Our no-ninvasive TCD models of PRx and PAx based on CaBV estimates provide information closer to invasively derived ICP. Further refinement of the nPRx_CFF model in particular will enhance the ability to non-invasively approximate traditional PRx, which has been experimentally validated as a measure of the lower limit of autoregulation [13]. nPRx can be employed for long-term follow-up using continuous, non-invasive ABP (via finger-cuff). Cerebrovascular reactivity during the subacute phase of care can be correlated with long-term autoregulatory status, inclusive of clinical phenotype and chronic neuroimaging changes (i.e., magnetic resonance imaging (MRI)-based cortical atrophy or diffusion tensor imaging (DTI) white matter tract volume). nPRx can inform clinicians of patient autoregulatory status in the absence of neurosurgical placement of invasive monitors; it can be directly calculated from emergency rooms or in remote hospitals without neurosurgical services. Non-invasive determinations of optimal cerebral perfusion pressure (nCPPopt) can also benefit from nPRx, as PRx is a key component in the visualization of CPP targets [6].

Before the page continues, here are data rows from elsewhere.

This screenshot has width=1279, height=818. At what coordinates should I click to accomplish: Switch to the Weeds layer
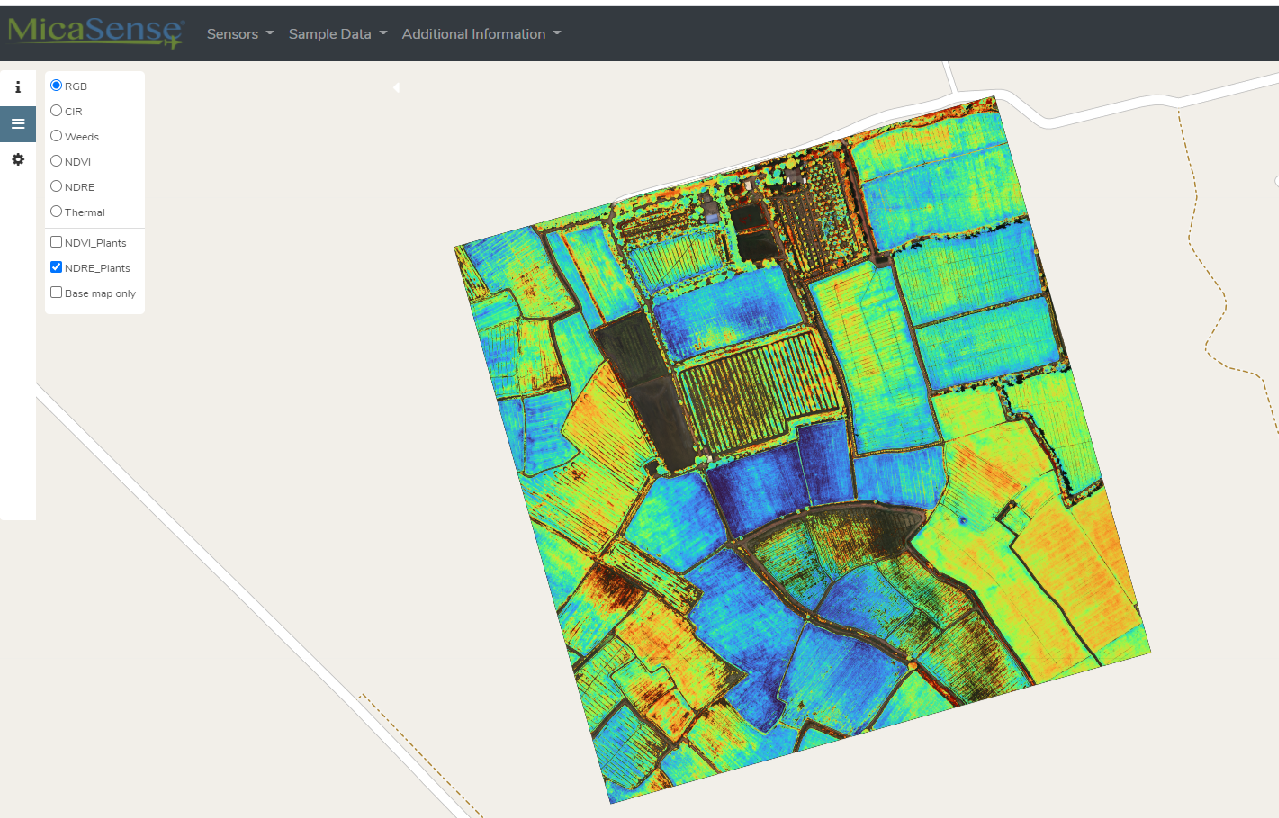pos(56,136)
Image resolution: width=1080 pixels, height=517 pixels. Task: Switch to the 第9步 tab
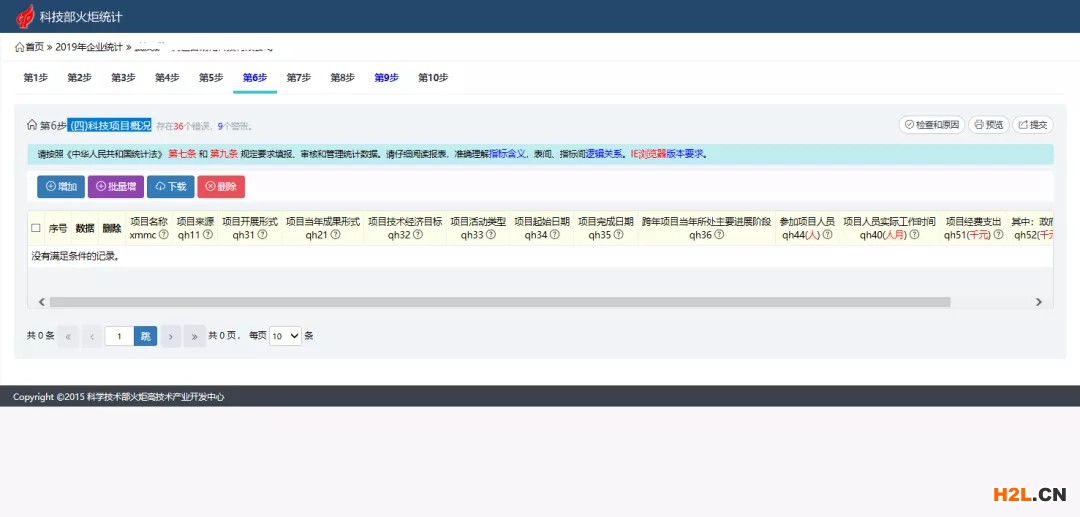tap(386, 78)
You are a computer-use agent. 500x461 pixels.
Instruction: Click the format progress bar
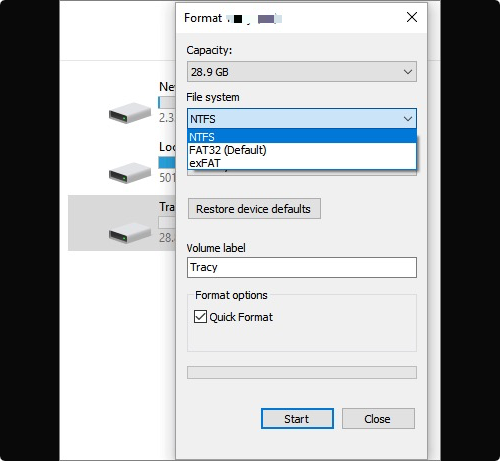pyautogui.click(x=302, y=373)
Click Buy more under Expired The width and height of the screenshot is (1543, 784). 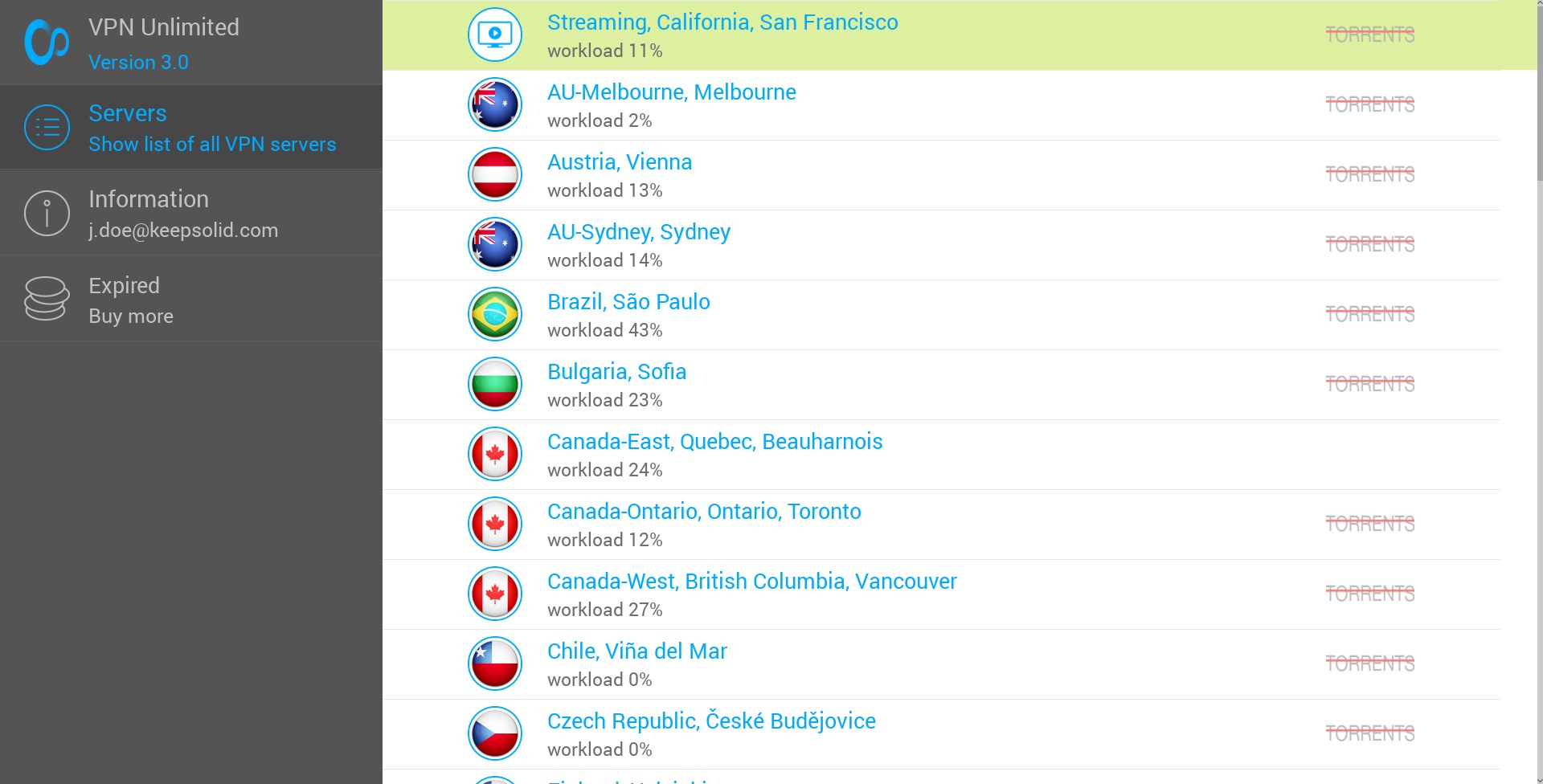point(131,316)
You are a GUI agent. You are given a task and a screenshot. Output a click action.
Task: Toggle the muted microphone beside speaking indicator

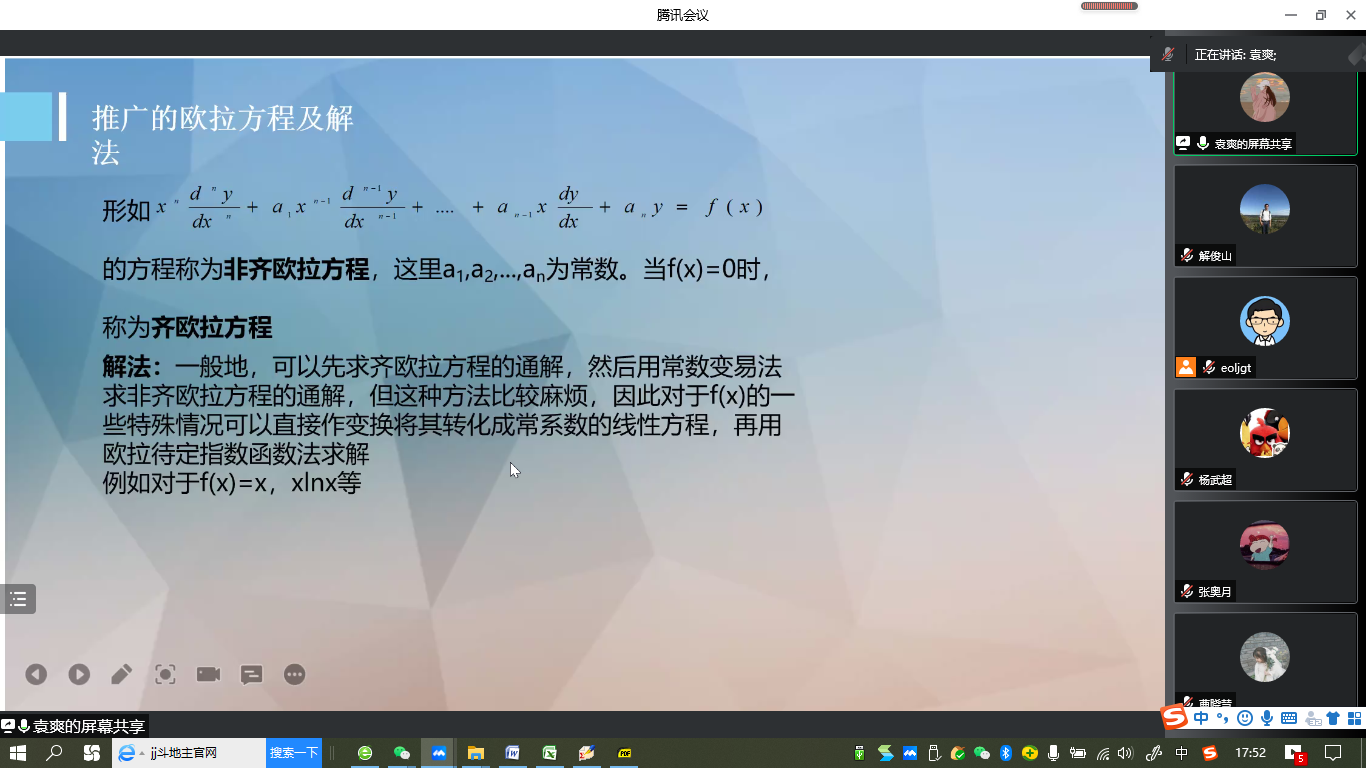1168,55
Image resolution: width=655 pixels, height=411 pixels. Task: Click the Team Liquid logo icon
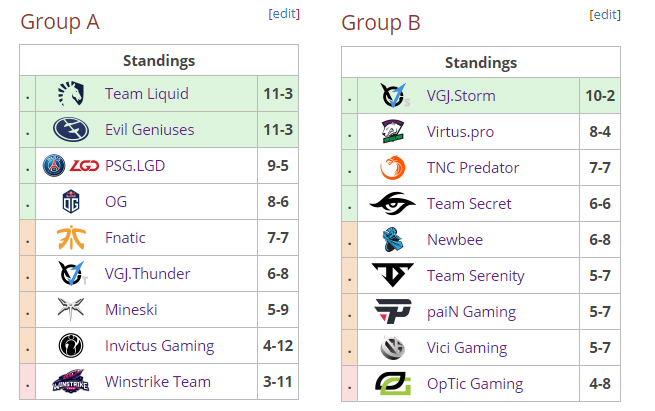[70, 94]
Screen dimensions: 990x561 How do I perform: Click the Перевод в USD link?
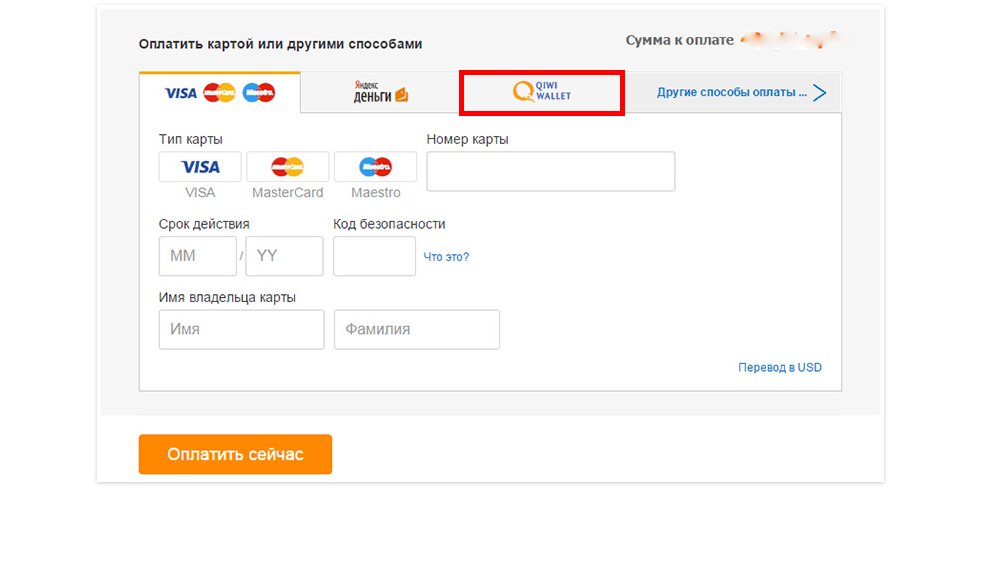780,367
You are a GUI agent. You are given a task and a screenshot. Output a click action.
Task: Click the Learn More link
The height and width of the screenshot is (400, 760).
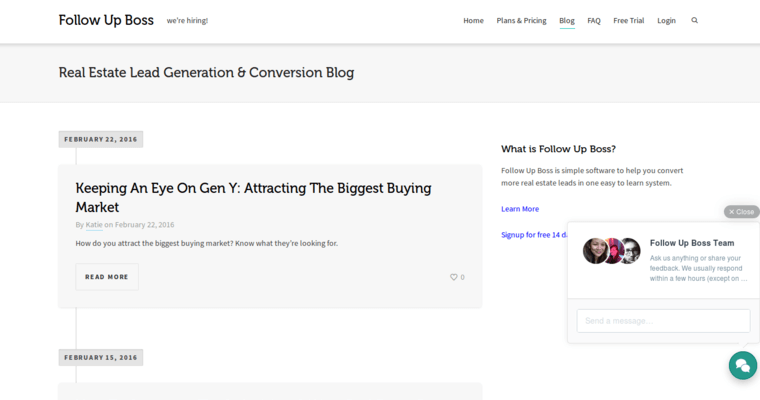tap(520, 209)
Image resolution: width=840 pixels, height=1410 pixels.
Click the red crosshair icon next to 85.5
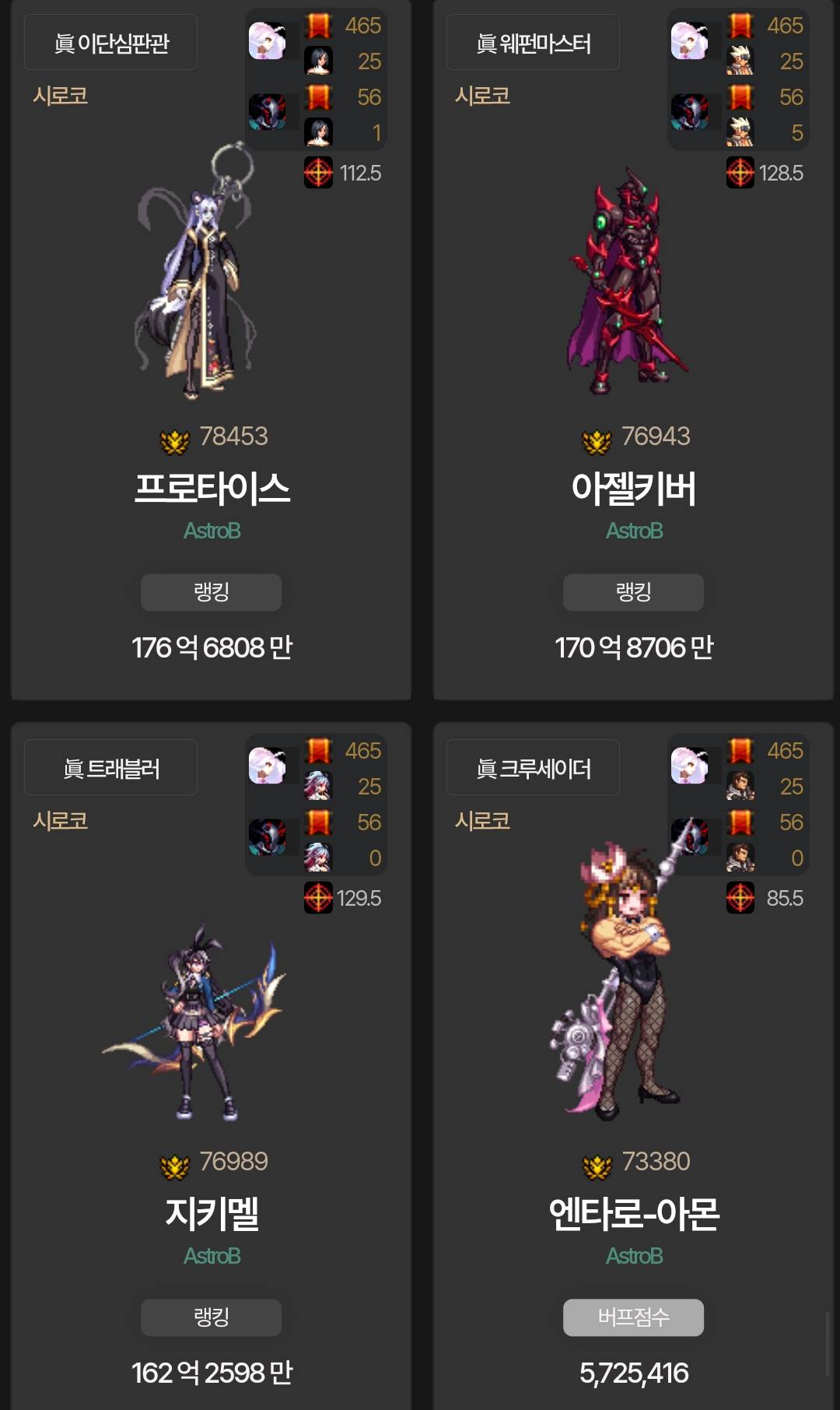740,898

When comparing both traditional and derived autoregulation indices with outcome, nPAx_CFF trended toward higher AUCs in association with dichotomized 6-month outcomes. We must acknowledge that TCD-based indices such as Mx and Sx and both sets of nPRx and nPAx estimators can only be calculated if patients receive TCD monitoring, which is intermittently applied at best; at present, it is difficult to provide continuous measures of PRx or PAx in the absence of invasive monitoring. Traditional TCD devices such as the DWL Multi Dop X4 require careful placement of TCD probes that are both fragile and very easily disturbed by small movements. Although emerging TCD technology with robotic-assisted probes allows for longer, uninterrupted TCD monitoring, these newer devices are ultimately less popular and too expensive for the majority of centers to obtain for purely research purposes.

Limitations

The strength of our study is fundamentally limited by our reliance on intermittent TCD recordings that were relatively short in duration and susceptible to motion artifacts. Additionally, statistical analyses were based on grand mean data, which reduces the natural variability within the dataset and can potentially create artificial effects. The correlation coefficient values are in a weak to moderate range for strength. As such, the definitiveness of conclusions from this current study is limited and should not be extrapolated to other TBI populations at this time. Much further multicenter investigation into nPRx and nPAx is required prior to implementation as a clinical bedside measure for cerebrovascular reactivity. It is also worth noting that Mx and Sx have been previously validated as having stronger outcome-predictive power than PRx [12], which we did not address in this study. The rationale for nPRx and nPAx is somewhat artificial at the moment; these indices may become more clinically relevant when the next generation of continuous TCD monitoring devices becomes available. There are differences between TCD-based autoregulation and pressure reactivity [14]; with better technology, it may be useful to explore them jointly.

Conclusions

With TCD, it is possible to derive non-invasive estimators of PRx and PAx based on cerebral blood volume modeling. Direct clinical application of these non-invasive cerebrovascular reactivity indices is limited by the current state of continuous TCD monitoring technologies, but following further improvements on the auto-focusing of TCD probes and waveform visualization, they may become clinically useful.